Maybe we travel because we want to check out of our own reality, but why check out altogether and treat our vacation fantasyland as a place with unending resources and a magical ability to absorb our discarded cigarette butts? Many non-eco-travelers have been doing that for years, and they deserve to be derided. Those of us who want to be eco should use our brains, or, at least, National Geographic Traveler’s nifty guide to sustainable tourism.

So, I’m curious: Do you have any tales of bad eco-behavior by proclaimed eco-travelers? I’m still cringing over a former friend (and self-proclaimed environmentalist) with whom I traveled to the mountains of northwestern Greece in 2004. He had a majorly acidic meltdown when I accidentally stepped on a wildflower (“It’s a native species!”) to avoid falling off a cliff—but not five minutes later threw a candy wrapper into the tangle of purple flowers and tall grass. Nice!

Joanna Kakissis's writing has appeared in The New York Times, The Boston Globe and The Washington Post, among other publications. A contributor to the World Hum blog, she's currently a Ted Scripps fellow in environmental journalism at the University of Colorado in Boulder.

7 Comments for When (So-Called) Eco-Travelers Sin

Cruise Blackwell 06.12.09 | 12:43 AM ET

I’m as big of an environmentalist as the next guy, but I’m not confortable with the idea of anyone being derided. 

I can see the point of saying something like “you’re staying at an ecoresort don’t litter,” but different people have different ideas of what’s environmental.  I could easily see it leading to “your staying at an ecoresort, don’t eat any meat.”  I guess I’d just prefer not having people preaching at me when I’m on vacation.

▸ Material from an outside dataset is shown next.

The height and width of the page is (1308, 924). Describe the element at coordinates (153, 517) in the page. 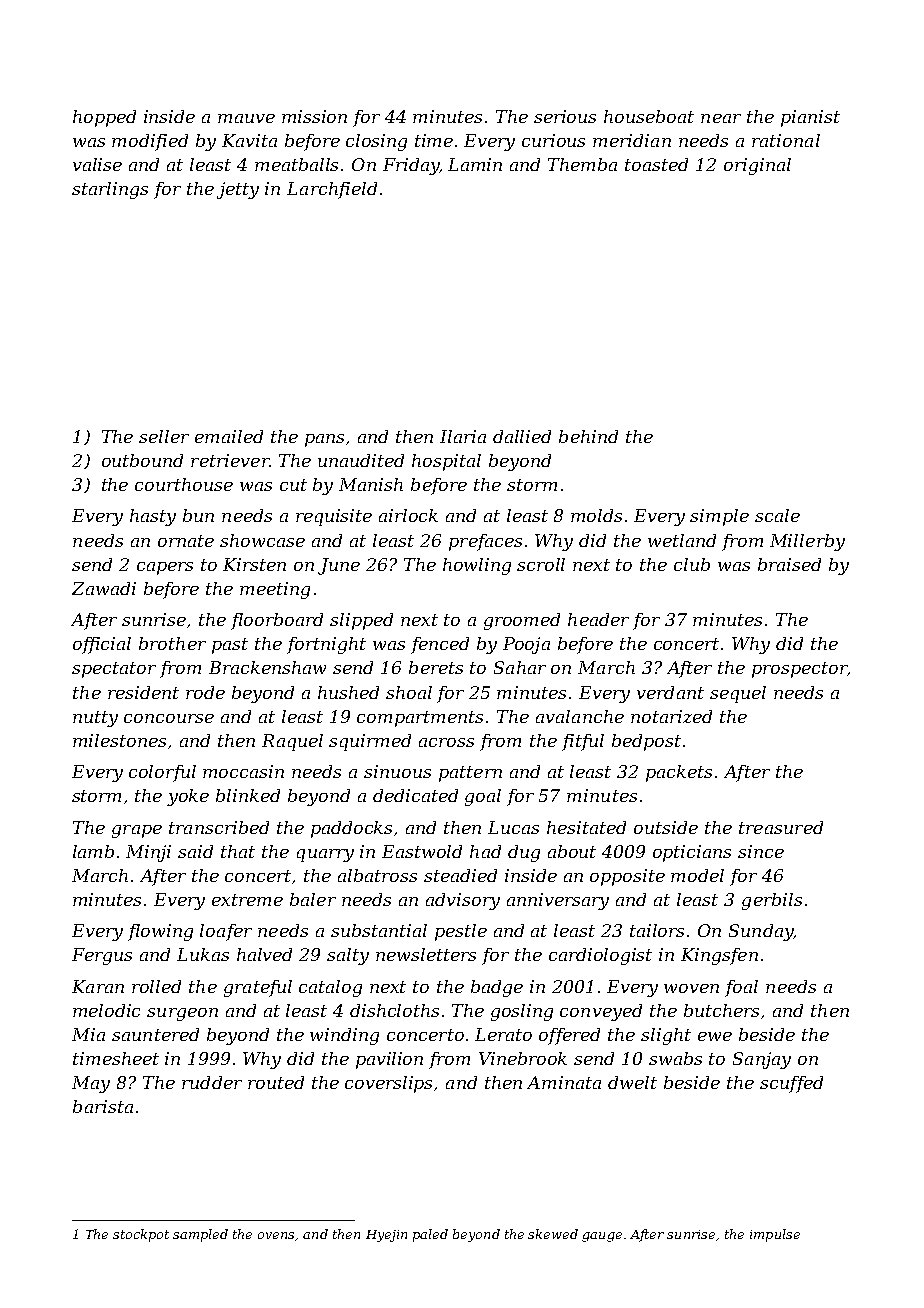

Janelle 06.12.09 | 10:02 AM ET

Hi Joanna,

Great post, and thanks for including NGT’s Sustainable Tourism guide. One thing I’d also like to note is that as easy as it is to point out littering and other faux pas while traveling, there are a lot of other actions and decisions that we make that leave an impact on the places we visit. Eating at fast food or chain restaurants diverts money from local businessowners, or staying at an all-inclusive resort means you’re not really interacting with the culture. That’s why in addition to eco-tourism, we at National Geographic promote “Geotourism” which espouses both environmental concern and cultural appreciation. You can learn a lot more about Geotourism at our Center for Sustainable Destinations:



Joanna Kakissis 06.12.09 | 12:46 PM ET

I understand how some people would stretch the idea of being environmentally responsible into being sanctimonious and preachy. For example, if you want to eat meat, why not?

But I don’t think being nice to the place you’re staying—i.e. don’t trash it or waste limited resources or stand on coral reefs—is being preachy. It’s just being decent. You wouldn’t want people to trash your home, so why trash theirs?

And Janelle makes a good point about the cultural payback in practicing geotourism. I have no idea why people choose to only stay at isolated resorts or only eat at McDonald’s when they’re abroad.

Jeff 06.12.09 | 5:29 PM ET

I think a lot of people don’t even realize the impact they are having on the environment when they travel.  Many US citizens don’t truly understand what it means to be eco-conscious.

Ling 06.14.09 | 10:23 AM ET

It’s still early days for sutainable tourism. Maybe travel writers and environmentalists and people who really care go out of their way to be more eco-friendly, but for most people it’s just a question of available choices - if you put a green hotel in front of them, they’ll prefer it over others, but it doesn’t really matter to them if there is no green hotel.

Tara 06.22.09 | 3:06 AM ET

Great post and great link to National Geographic, thanks :)

Lindsey 07.12.09 | 10:54 PM ET


Great to hear you read the book. Eustace is a good friend of mine and his place is amazing if you ever get to go visit.